The brands' parent company Unilever made the announcement today

Unilever, the parent company of brands like Dermalogica, Tatcha, Kate Somerville, Dove and more, has today announced plans to drastically reduce its plastic usage by 2025.

In a release, the company confirmed that by 2025 “it will halve its use of virgin plastic, by reducing its absolute use of plastic packaging by more than 100,000 tonnes and accelerating its use of recycled plastic” as well as “help collect and process more plastic packaging than it sells.”

The pledges, as noted in the release, make Unilever the first major global consumer goods brand to put such measures (in regards to “absolute plastic reduction”) in place.

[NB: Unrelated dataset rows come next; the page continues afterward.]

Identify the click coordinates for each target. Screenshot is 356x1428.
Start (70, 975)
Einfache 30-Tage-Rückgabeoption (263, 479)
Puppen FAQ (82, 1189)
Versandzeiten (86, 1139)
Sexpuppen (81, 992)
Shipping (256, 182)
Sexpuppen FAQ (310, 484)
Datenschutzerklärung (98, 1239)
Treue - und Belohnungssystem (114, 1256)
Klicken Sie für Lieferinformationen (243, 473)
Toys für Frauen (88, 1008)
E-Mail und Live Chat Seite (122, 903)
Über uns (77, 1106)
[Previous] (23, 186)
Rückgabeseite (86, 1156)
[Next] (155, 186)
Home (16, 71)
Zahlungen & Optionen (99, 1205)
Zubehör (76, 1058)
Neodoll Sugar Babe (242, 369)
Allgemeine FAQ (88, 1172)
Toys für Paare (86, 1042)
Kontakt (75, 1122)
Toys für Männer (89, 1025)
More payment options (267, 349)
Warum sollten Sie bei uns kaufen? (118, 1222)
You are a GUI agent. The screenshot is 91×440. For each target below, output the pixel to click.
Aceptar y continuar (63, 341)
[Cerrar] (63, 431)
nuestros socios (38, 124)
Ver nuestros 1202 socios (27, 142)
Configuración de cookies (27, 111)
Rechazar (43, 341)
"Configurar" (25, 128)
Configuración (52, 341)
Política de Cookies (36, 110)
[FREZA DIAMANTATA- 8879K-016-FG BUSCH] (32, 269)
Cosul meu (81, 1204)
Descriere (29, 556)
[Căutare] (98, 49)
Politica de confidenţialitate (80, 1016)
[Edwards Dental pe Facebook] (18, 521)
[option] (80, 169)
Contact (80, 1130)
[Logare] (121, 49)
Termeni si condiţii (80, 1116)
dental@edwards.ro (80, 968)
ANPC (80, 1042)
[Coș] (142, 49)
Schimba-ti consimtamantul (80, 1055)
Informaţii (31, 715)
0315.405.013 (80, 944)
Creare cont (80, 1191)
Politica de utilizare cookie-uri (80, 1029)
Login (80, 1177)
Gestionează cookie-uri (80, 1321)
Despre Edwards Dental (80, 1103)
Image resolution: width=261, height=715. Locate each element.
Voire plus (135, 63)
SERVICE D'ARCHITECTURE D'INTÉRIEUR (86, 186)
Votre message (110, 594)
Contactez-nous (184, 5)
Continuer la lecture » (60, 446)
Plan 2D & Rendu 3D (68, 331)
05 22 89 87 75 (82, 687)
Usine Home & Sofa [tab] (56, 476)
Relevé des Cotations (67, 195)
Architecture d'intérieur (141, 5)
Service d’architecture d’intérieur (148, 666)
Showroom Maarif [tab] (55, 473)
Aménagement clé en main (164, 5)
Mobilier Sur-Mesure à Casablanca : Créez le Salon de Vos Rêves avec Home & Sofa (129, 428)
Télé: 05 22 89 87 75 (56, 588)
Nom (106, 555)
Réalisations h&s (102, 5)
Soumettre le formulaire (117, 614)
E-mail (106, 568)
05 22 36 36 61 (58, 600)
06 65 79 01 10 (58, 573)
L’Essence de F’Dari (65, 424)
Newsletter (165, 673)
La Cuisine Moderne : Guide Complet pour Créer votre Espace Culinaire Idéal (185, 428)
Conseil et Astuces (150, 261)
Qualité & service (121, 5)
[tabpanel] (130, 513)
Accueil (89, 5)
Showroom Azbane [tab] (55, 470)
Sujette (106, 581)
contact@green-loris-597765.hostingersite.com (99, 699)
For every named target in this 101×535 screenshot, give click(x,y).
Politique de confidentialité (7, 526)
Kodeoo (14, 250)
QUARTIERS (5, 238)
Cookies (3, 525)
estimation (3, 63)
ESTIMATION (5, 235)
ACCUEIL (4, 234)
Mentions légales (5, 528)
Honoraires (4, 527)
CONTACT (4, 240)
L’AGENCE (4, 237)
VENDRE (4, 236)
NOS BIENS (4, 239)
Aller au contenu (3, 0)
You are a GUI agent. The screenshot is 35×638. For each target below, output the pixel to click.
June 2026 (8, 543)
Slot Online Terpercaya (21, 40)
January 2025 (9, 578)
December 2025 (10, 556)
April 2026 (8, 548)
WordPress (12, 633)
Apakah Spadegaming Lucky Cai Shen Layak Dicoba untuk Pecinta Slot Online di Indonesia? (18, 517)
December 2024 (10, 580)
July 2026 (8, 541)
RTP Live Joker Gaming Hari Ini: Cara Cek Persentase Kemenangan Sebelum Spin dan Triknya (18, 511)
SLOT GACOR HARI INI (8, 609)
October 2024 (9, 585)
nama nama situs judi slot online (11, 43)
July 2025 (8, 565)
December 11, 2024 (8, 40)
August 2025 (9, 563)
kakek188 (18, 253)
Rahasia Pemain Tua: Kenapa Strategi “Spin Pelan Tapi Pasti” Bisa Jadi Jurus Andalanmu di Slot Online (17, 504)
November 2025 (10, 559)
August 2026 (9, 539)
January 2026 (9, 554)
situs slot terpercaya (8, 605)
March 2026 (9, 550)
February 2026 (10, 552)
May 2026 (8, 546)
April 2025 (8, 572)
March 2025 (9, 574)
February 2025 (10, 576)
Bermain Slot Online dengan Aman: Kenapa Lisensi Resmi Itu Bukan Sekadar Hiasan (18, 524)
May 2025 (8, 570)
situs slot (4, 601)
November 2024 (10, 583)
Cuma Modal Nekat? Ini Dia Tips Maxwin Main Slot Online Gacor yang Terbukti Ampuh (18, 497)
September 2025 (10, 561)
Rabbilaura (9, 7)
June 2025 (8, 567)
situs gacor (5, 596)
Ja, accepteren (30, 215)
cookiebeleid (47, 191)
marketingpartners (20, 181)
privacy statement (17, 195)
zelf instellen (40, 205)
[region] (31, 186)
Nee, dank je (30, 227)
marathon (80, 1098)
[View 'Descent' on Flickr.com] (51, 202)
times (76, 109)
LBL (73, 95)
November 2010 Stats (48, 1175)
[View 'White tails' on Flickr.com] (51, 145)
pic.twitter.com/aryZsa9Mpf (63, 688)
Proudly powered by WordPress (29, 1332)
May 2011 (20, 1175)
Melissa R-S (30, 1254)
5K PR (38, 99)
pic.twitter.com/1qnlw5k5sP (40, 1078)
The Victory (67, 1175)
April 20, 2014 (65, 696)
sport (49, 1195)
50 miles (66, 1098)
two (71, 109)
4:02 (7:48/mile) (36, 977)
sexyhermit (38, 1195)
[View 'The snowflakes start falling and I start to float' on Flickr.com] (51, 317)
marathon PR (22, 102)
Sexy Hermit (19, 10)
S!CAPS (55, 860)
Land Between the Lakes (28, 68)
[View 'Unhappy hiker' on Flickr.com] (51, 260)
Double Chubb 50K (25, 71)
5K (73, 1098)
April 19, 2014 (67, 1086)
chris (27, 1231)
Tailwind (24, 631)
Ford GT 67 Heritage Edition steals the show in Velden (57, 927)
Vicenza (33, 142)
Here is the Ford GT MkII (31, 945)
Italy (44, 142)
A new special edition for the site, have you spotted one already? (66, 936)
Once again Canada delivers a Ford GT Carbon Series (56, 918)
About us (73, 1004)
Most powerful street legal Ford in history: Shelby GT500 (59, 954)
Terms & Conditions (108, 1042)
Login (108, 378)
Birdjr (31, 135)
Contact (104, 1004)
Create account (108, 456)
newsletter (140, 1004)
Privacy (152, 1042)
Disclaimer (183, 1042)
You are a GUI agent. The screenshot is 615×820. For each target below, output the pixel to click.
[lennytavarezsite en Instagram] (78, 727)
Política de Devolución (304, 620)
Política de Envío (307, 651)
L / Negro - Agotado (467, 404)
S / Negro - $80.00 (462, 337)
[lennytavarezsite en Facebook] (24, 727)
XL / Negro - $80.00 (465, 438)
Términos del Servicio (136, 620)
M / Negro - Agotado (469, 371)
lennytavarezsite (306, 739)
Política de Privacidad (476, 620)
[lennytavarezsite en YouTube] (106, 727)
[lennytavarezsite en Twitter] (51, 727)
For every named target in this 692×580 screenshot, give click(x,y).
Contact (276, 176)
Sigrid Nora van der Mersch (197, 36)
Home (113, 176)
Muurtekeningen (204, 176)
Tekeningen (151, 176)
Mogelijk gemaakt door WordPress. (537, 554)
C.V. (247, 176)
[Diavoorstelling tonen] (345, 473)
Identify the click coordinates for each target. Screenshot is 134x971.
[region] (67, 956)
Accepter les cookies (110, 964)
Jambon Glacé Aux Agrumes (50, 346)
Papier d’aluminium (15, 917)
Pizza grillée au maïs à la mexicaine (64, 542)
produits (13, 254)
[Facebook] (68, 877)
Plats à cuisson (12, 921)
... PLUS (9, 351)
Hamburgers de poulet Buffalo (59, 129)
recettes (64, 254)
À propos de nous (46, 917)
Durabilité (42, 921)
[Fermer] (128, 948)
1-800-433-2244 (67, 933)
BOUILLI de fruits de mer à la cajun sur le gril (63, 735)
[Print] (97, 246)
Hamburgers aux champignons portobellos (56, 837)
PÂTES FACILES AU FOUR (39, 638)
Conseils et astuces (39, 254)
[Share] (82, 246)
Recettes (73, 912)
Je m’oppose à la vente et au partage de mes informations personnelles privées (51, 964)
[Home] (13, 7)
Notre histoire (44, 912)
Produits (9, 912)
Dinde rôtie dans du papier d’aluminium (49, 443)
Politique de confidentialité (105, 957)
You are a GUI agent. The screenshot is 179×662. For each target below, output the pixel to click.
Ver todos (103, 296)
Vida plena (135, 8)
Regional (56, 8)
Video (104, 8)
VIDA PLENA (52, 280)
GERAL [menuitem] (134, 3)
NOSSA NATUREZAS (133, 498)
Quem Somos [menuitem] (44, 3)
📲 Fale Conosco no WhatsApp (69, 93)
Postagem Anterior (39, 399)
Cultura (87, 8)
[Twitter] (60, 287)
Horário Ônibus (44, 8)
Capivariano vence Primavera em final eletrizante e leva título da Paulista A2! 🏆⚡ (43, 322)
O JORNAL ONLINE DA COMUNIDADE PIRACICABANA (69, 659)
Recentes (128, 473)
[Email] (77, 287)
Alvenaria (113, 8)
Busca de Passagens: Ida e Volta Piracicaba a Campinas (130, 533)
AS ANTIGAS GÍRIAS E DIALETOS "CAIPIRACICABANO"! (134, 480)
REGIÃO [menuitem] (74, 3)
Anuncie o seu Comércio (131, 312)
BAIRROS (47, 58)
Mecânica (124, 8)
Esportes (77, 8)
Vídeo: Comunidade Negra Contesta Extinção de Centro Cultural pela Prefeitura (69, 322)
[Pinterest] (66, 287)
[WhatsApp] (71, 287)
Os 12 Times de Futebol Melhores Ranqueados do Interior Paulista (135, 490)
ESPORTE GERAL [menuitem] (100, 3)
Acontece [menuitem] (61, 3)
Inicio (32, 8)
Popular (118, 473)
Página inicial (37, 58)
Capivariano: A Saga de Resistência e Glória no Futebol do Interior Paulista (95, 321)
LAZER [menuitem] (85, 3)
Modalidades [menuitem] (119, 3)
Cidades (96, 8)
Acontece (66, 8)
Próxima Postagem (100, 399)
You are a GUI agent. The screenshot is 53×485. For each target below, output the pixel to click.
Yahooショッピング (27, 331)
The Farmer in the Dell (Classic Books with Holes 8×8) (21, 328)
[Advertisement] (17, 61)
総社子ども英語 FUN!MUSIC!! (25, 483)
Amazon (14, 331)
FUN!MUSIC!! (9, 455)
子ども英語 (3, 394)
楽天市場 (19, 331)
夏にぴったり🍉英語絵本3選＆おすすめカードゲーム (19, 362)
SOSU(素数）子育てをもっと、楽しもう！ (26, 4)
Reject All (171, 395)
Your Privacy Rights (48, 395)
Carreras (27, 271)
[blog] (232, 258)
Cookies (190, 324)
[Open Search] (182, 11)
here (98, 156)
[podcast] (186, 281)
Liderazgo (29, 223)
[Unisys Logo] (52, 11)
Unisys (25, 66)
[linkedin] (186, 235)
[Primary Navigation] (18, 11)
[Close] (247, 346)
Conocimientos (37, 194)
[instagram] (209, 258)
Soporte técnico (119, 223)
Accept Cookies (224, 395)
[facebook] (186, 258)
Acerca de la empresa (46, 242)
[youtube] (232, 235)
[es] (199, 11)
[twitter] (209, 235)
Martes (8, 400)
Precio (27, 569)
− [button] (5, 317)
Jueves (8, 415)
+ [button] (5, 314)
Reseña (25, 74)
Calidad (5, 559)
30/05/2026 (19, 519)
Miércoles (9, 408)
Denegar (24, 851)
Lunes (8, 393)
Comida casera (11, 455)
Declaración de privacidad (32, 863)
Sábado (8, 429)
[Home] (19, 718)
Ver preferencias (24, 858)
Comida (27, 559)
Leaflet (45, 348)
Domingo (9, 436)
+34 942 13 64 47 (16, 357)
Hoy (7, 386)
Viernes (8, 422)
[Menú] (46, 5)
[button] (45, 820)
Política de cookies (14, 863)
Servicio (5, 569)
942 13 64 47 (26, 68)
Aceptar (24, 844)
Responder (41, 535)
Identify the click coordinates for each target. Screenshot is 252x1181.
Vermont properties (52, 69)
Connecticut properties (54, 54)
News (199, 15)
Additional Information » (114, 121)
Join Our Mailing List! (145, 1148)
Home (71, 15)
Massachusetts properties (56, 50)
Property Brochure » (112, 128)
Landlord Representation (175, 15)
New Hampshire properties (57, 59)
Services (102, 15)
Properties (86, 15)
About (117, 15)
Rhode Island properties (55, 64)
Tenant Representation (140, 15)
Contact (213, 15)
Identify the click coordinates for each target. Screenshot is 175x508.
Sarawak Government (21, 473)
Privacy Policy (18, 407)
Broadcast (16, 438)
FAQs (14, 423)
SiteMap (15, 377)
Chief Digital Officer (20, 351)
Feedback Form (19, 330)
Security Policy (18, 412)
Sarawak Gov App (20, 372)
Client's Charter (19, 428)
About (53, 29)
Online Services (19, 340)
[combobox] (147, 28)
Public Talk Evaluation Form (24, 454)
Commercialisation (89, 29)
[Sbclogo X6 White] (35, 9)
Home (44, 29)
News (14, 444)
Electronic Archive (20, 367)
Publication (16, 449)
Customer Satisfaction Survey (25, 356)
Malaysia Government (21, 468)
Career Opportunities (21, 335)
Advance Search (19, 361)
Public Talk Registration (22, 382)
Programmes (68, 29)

The news follows on from the company’s earlier commitment to ensure all its plastic packaging is reusable, recyclable and/or compostable by 2025 and to use a minimum of 25 per cent recycled plastic in its packaging by the same date.

Unilever has already invested in more eco-friendly technologies, namely its ‘Better Plastic’ packaging which can be scanned by recycling plants and then recycled.

Ellen MacArthur, the founder of the her namesake foundation (which has worked closely with brands like Burberry and Stella McCartney), said in a statement, “Today’s announcement by Unilever is a significant step in creating a circular economy for plastic. By eliminating unnecessary packaging through innovations such as refill, reuse and concentrates, while increasing their use of recycled plastic, Unilever is demonstrating how businesses can move away from virgin plastics. We urge others to follow their lead, so collectively we can eliminate the plastic we don’t need, innovate, so what we do need is circulated, and ultimately build an economic system where plastic packaging never becomes waste.”

Alan Jope, CEO of Unilever, added, “Our vision is a world in which everyone works together to ensure that plastic stays in the economy and out of the environment.”

At present, WWF predicts that by 2030, 104 million metric tons of plastic will be at risk of leakage into nature. In its most recent report, the organization determined that virgin plastic production reached 396 metric tons in 2016 which is equivalent to 53 kilograms of plastic for each person in the world. Astonishingly, it also writes that 75 per cent of all plastic ever produced is waste with 37 per cent of said waste being handled ineffectively (by dumping in landfills and incinerating, for example). As a direct result of this, one-third of plastic waste then becomes land (soil and freshwater bodies) or ocean pollution.

Increasingly, brands are taking steps to reduce their impact on the environment. Everlane released a line of puffers made from recycled plastic, Victoria Beckham’s new beauty line uses recyclable packaging and minimal plastic and just today, Burberry announced a new partnership with The RealReal to encourage circularity among its consumers.